Als Fotograf will man oftmals die modernste Technik verwenden. Moderne Kameras bringen schließlich jede Menge Funktionen mit und gute Aufnahmen werden dadurch immer einfacher. Man muss aber nicht immer das Neueste vom Neuesten nutzen. Alte Objektive können unter anderem die Kreativität positiv beeinflussen und lassen sich oftmals sehr günstig erwerben. Wir schauen uns in diesem Ratgeberartikel an, wann der Einsatz alter Objektive möglich ist, wann er sinnvoll ist und was es dabei zu beachten gilt.
Inhaltsverzeichnis
Wann ist ein Objektiv überhaupt alt?
Mit alten Objektiven meinen wir Modelle, die vor der Zeit der digitalen Bildaufnahme auf den Markt gekommen sind. Diese sind bereits mehrere Jahrzehnte alt und lassen sich in aller Regel nicht mehr „einfach so“ an einer modernen Kamera einsetzen. Das liegt an den unterschiedlichen Bajonetten, die die Kamerahersteller im Laufe der Zeit verwendet haben. Diese Hürde, die nicht jeder Fotograf bewältigen möchte, macht alte Objektive vergleichsweise preiswert.
Warum sollte man alte Objektive an einer modernen Kamera verwenden?
Dafür gibt es gleich mehrere Gründe. Einer davon ist der eben erwähnte günstige Preis. Ältere Objektive werden viel weniger als neue Objektive nachgefragt und lassen sich über Ebay, Kleinanzeigen oder Tauschbörsen für deutlich weniger Geld als moderne Objektive erstehen. Die Abbildungsleistung muss dabei nicht in jedem Fall schlechter sein, auch alte Objektive ermöglichen oftmals tolle Bilder. Ein weiterer Grund kann das entschleunigte Fotografieren sein. Mit manuellem Fokus und manueller Blendenwahl denkt man über Bilder ganz anders nach als in der heutigen Zeit, in der das Drücken des Auslösers ausreicht. Möglich ist zudem die Freude an alter Technik oder einer nicht ganz optimalen Abbildungsleistung. Alte Objektive wurden oftmals sehr hochwertig gebaut und erzählen eine Geschichte. Zudem sorgt die nicht perfekte Korrektur von Abbildungsfehlern für Aufnahmen, die mit etwas Kreativität zweifellos Charme und Seltenheitswert haben können.

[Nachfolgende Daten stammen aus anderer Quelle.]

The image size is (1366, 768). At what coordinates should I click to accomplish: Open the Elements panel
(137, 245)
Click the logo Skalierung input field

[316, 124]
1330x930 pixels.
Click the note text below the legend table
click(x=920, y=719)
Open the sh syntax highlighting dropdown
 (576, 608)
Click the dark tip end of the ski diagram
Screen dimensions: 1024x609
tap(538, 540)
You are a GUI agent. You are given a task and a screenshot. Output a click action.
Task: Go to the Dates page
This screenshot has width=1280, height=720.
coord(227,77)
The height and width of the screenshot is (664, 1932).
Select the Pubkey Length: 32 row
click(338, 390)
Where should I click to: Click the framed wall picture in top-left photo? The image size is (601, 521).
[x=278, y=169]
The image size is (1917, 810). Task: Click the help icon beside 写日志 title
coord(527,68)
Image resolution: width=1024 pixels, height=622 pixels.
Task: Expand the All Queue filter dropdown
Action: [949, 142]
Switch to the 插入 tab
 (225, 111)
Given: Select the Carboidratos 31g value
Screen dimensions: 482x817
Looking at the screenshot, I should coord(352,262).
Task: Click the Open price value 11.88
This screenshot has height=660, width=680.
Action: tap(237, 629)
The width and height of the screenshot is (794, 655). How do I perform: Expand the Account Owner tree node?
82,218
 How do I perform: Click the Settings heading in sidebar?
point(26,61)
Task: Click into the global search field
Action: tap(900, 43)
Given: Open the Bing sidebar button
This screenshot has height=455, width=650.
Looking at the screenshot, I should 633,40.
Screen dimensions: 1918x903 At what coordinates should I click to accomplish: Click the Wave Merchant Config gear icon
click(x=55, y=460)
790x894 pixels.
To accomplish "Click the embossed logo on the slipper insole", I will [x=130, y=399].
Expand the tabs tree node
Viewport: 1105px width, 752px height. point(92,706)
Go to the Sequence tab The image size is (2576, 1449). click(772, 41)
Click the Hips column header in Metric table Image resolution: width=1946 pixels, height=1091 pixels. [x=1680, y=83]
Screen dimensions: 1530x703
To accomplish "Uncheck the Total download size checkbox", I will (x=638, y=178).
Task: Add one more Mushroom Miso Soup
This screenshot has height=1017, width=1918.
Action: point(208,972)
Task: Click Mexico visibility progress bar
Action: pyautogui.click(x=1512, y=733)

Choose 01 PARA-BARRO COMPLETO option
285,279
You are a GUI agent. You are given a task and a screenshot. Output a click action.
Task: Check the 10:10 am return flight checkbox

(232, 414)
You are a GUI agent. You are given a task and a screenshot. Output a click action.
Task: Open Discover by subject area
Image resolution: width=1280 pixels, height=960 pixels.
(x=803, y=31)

Wann lassen sich alte Objektive an modernen Kameras nutzen?
Grundsätzlich lassen sich alte Objektive an einer modernen Kamera verwenden, wenn das Auflagemaß des Objektivs-Bajonetts länger als das Auflagemaß des Kamera-Bajonetts ausfällt und ein Objektivadapter zur Verfügung steht. Diese technischen Begriffe mögen nun etwas verwirrend sein, ganz vermeiden lassen sie sich jedoch nicht. Aber bitte nicht gleich verzagen, den es gibt eine gute Nachricht. Wenn Sie eine spiegellose Systemkamera (DSLM), also keine Spiegelreflexkamera (DSLR), besitzen, können Sie alte Objektive bis auf ganz wenige Ausnahmen immer an Ihrer Kamera verwenden. Ältere Objektive wurden nämlich fast immer für Spiegelreflexkameras entwickelt und müssen daher technisch bedingt ein längeres Auflagemaß als eine spiegellose Systemkamera besitzen. Zu beachten gilt es zudem, für welche Sensor- bzw. Filmgröße das Objektiv entwickelt wurde. Diese Größe sollte mindestens der Sensorgröße der Kamera entsprechen. Ansonsten können Abschattungen sichtbar werden. Das Objektiv lässt sich zwar auch in diesem Fall verwenden, wirklich Freude hat man dann allerdings eher nicht.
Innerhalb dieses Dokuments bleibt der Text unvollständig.